### Stored data entries:
------------------------------

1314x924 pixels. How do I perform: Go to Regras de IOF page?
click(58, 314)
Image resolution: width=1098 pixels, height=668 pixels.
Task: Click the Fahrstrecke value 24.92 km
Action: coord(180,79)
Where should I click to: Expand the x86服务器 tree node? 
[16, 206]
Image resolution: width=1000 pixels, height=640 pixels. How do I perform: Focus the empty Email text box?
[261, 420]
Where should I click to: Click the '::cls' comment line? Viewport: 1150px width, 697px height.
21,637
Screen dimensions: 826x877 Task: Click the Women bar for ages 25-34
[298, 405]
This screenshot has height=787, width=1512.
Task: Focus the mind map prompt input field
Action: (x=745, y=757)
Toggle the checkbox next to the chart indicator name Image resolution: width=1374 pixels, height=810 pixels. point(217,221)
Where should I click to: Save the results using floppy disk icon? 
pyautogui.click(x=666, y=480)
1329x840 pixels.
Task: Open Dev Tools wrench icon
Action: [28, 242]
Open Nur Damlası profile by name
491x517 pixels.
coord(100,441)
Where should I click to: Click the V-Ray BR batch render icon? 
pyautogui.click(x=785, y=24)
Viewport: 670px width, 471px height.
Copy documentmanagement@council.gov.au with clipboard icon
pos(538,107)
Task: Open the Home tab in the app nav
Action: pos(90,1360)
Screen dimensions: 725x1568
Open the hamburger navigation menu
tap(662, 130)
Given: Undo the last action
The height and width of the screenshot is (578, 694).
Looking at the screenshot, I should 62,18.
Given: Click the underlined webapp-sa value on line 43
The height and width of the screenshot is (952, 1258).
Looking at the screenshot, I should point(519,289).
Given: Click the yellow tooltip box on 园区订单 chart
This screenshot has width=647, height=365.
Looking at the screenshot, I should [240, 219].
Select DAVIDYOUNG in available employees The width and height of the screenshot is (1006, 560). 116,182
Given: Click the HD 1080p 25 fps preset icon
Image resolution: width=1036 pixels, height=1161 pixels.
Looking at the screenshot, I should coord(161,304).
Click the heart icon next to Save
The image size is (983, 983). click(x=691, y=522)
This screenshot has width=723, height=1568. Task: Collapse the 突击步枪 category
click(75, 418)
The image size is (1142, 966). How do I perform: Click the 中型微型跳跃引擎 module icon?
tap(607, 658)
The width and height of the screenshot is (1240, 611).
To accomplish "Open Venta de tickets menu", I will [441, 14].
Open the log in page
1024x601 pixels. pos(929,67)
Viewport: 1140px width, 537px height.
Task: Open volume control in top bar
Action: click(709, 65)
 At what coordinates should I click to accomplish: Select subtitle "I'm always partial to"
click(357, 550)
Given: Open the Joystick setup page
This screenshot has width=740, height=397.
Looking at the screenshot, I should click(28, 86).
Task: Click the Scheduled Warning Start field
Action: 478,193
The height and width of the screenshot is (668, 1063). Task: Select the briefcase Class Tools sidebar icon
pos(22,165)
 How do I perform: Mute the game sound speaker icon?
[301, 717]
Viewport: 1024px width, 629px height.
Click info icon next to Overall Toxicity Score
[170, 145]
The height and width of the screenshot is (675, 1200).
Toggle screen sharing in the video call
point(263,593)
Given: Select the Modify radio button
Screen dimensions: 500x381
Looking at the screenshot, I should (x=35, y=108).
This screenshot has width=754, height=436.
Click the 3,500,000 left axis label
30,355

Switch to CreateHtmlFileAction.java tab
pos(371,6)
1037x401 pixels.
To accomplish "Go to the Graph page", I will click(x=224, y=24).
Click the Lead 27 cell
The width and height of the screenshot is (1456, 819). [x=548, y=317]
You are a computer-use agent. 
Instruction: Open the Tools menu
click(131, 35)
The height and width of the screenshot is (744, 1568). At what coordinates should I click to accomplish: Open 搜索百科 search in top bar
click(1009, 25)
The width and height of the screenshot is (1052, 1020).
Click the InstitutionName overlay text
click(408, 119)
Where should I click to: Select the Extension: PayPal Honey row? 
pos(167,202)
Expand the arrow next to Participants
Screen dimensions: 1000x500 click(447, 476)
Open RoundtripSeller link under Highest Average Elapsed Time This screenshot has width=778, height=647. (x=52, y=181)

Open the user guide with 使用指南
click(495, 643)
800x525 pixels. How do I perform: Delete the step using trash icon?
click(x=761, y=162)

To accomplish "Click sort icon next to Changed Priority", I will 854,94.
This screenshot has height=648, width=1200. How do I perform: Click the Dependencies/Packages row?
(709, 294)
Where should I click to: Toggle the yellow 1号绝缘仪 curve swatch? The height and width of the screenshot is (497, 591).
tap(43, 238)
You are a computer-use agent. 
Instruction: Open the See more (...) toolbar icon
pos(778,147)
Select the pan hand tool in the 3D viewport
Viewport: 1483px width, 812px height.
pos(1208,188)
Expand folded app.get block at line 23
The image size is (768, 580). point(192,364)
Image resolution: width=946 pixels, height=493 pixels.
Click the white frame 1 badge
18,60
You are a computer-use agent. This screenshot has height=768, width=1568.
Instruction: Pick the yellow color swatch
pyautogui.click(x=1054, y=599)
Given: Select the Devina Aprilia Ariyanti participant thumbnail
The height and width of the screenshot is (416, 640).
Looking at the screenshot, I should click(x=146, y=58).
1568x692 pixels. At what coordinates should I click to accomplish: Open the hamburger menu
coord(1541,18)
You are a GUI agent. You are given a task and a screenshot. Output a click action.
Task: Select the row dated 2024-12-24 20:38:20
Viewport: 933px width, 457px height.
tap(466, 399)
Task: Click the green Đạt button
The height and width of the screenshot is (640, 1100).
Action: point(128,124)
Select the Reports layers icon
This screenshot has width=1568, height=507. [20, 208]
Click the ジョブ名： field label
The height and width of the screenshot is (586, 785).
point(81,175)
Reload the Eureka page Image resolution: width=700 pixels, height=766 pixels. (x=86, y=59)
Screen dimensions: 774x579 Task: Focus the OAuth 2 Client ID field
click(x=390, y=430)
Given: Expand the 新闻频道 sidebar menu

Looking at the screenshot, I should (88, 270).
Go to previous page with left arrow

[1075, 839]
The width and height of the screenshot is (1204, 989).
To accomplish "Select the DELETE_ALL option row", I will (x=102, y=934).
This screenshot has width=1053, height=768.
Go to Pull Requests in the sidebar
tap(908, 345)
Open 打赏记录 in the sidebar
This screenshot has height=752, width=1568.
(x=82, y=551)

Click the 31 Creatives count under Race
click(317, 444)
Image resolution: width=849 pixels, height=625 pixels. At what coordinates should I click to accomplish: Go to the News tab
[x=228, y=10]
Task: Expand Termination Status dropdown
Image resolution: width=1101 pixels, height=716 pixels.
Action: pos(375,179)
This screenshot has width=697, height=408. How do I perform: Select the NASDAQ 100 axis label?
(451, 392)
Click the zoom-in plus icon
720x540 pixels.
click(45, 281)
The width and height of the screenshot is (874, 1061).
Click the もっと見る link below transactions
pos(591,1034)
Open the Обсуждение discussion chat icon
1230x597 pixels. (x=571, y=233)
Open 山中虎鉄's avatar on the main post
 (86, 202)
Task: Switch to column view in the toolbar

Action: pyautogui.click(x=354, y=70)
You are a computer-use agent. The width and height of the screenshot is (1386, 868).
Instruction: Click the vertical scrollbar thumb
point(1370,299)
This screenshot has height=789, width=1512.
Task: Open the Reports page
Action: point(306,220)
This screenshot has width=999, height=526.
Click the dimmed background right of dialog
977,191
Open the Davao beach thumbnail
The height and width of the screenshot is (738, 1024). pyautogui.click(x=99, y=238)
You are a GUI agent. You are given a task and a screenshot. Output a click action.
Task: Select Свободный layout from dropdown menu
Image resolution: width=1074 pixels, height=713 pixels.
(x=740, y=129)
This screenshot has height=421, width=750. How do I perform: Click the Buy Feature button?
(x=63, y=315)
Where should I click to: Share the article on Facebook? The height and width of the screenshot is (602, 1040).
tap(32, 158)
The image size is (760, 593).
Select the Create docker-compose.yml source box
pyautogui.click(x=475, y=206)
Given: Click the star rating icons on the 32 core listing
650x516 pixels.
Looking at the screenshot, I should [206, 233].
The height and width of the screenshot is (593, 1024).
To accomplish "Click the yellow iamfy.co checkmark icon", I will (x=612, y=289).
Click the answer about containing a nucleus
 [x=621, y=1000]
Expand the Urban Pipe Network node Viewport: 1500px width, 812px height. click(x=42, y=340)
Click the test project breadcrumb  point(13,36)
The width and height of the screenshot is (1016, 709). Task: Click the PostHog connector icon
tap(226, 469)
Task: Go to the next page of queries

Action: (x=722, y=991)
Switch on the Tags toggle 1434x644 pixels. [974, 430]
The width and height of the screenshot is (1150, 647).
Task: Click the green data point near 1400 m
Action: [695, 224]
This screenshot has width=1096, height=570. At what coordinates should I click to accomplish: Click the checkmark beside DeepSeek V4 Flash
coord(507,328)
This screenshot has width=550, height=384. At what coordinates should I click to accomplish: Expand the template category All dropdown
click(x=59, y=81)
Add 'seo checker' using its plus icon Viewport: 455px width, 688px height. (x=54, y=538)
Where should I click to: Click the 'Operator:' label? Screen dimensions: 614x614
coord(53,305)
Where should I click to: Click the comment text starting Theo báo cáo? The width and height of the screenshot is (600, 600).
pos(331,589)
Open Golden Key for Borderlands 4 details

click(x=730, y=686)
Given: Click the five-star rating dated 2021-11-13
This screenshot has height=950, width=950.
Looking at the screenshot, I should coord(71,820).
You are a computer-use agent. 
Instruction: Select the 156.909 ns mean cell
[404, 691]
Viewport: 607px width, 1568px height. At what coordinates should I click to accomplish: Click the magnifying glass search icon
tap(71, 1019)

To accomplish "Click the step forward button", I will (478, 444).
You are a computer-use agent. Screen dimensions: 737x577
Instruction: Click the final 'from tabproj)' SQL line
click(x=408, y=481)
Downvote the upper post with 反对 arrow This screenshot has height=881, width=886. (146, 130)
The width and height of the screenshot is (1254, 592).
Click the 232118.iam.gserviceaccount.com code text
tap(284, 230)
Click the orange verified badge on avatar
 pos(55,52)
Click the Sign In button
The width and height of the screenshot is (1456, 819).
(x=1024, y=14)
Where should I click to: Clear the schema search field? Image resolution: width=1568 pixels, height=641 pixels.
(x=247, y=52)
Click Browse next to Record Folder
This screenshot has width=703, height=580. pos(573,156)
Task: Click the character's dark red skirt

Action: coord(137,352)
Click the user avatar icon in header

------------------------------

### Exercise brief:
Your task is to return each line of the data above that contains the string "chart".

### Task solution:
Toggle the checkbox next to the chart indicator name Image resolution: width=1374 pixels, height=810 pixels. point(217,221)
Given: Click the yellow tooltip box on 园区订单 chart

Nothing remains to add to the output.